Currently we are experiencing increased demand for oval, princess and cushion cuts; however, the brilliant cut is always way out in front. Styles are constantly evolving, but the truth is that good design lives forever and fundamentally doesn’t change that much.

With regard to ethical issues, the subject of diamonds is always to the fore. As a long-standing manufacturer of diamond jewellery, we have always taken this subject extremely seriously. As end users, we are signed up to the Kimberley Process and will buy only from recognised sources. We also buy from some Russian and Canadian sources.

How do you approach designing to realise a client’s vision?

When designing a specific piece for a client, I start by sitting down with them and discussing their tastes and ideas. This can take from 15 minutes to two hours. As long as the end result is as good or better than expected, we are happy.

Once I have built up an impression of their preferred style, I do some preliminary sketches showing various ideas based on our initial discussions. When the client is happy with the design, we transfer it on to the CAD system and produce life-size photographs from all angles of how the finished piece will look, as well as a life- size wax model for the client to try on. This process eliminates any doubt in their mind as to how it will look as a finished piece. Our goldsmiths then hand-make the design using the wax model as a template.

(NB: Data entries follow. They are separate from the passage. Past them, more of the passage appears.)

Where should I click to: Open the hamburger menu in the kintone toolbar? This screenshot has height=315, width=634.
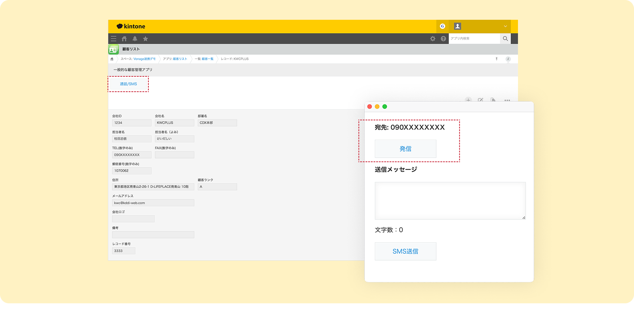tap(114, 39)
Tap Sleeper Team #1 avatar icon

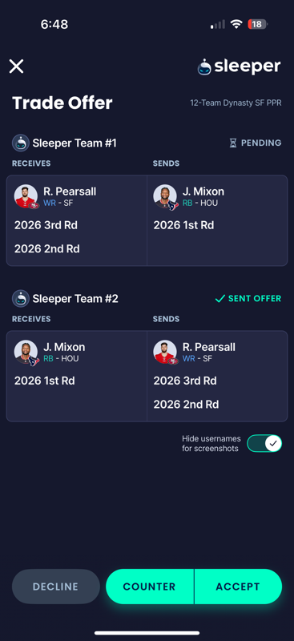click(21, 143)
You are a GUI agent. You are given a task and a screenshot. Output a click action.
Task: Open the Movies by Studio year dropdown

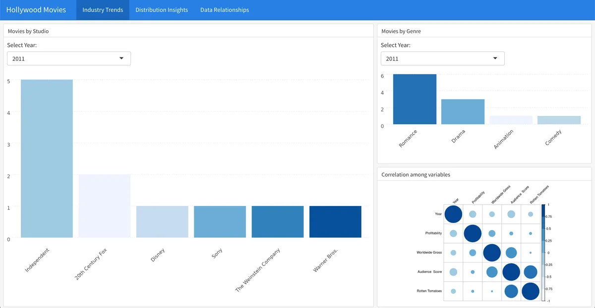[69, 58]
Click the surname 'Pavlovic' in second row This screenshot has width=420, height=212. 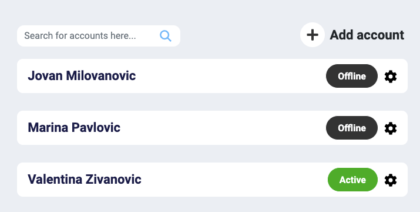[96, 128]
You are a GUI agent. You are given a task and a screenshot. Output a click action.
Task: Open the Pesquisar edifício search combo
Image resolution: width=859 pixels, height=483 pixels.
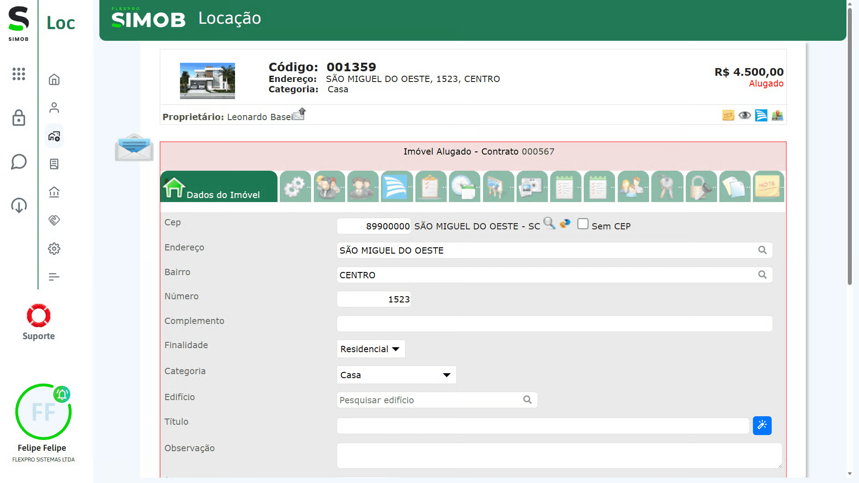[436, 400]
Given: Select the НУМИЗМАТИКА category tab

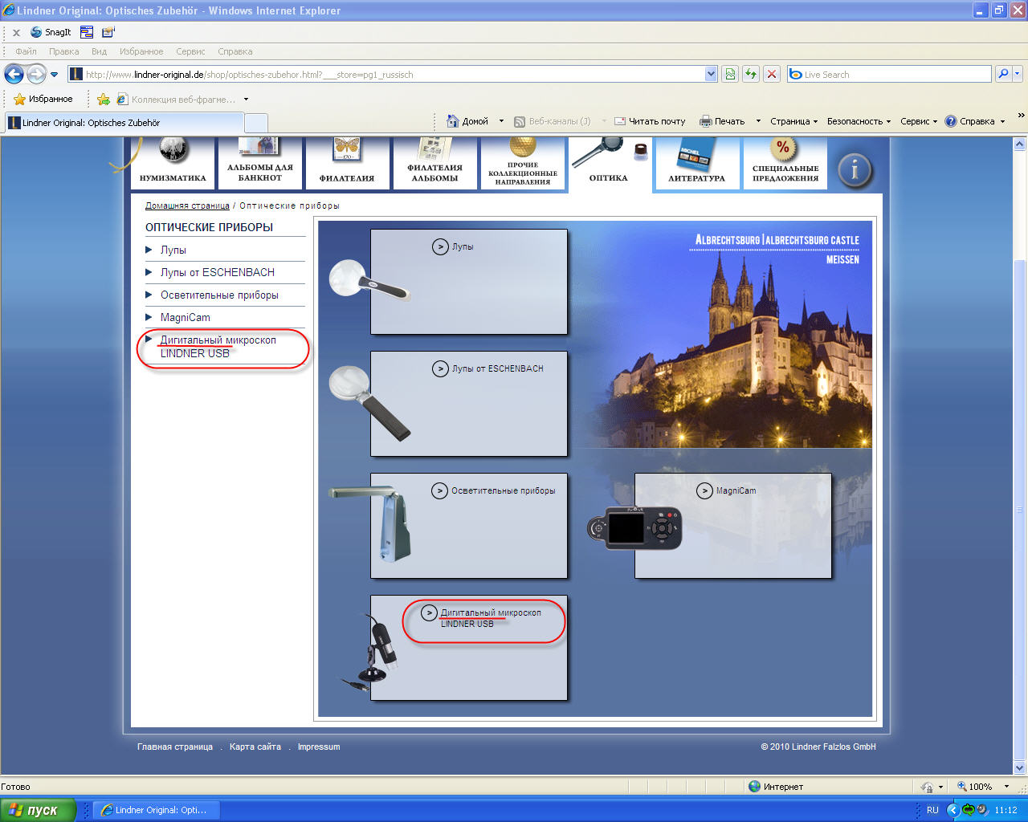Looking at the screenshot, I should 173,164.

Customer satisfaction, quality of product and value for money are the cornerstones of our business. We always carry a large and varied stock of both white and coloured loose diamonds, with great emphasis placed on quality and variety. All our team are able to offer expert advice when choosing that special diamond.

Fiona Rae, Stable Yard, Hatfield House

How important is the role of the designer in the jewellery-making process?

We have noticed that more and more customers really value the contact with the designer/maker of their jewellery and being able to chose their own diamond. Over the 27 years we’ve been in business, our clients have developed a greater understanding and appreciation of unusual cuts and coloured diamonds, and are interested in creating something that is personal to them. This makes the relationship with their jewellery much more meaningful than it would be with a mass-produced piece.

Our bespoke service allows us to work with a customer’s budget to create something individual and unique. It’s my intention when designing and producing a piece of jewellery to exceed expectations and create something timeless.

How do you select the diamonds to be used in a piece?

We tend to find that people who are looking to invest in diamonds want something that they can enjoy wearing now and yet could also be handed down as a family heirloom, so this is at the forefront of our mind when choosing the stones for a design.

We always have a comprehensive consultation process with clients to enable us to determine exactly what they are looking for. It’s important to ascertain whether it’s a statement piece or something for everyday use as this will influence the type of stone that we use. For example, some diamonds such as brilliant cuts add sparkle and dynamism to a piece, where old cuts are much quieter and more understated.

Diamonds add a luxurious and precious quality to any piece of jewellery, they provide a fantastic focal point in a design and contrast well with other coloured gemstones.

While I only use non-conflict diamonds controlled by the Kimberley Process, for further peace of mind I also offer Canadian mined diamonds which come with certification which tracks the stone from the mine in its rough state through to being polished and graded by the Gemological Institute of America. With coloured gemstones I have visited mines and cutting factories in Sri Lanka, India and Thailand to see the conditions for the workers.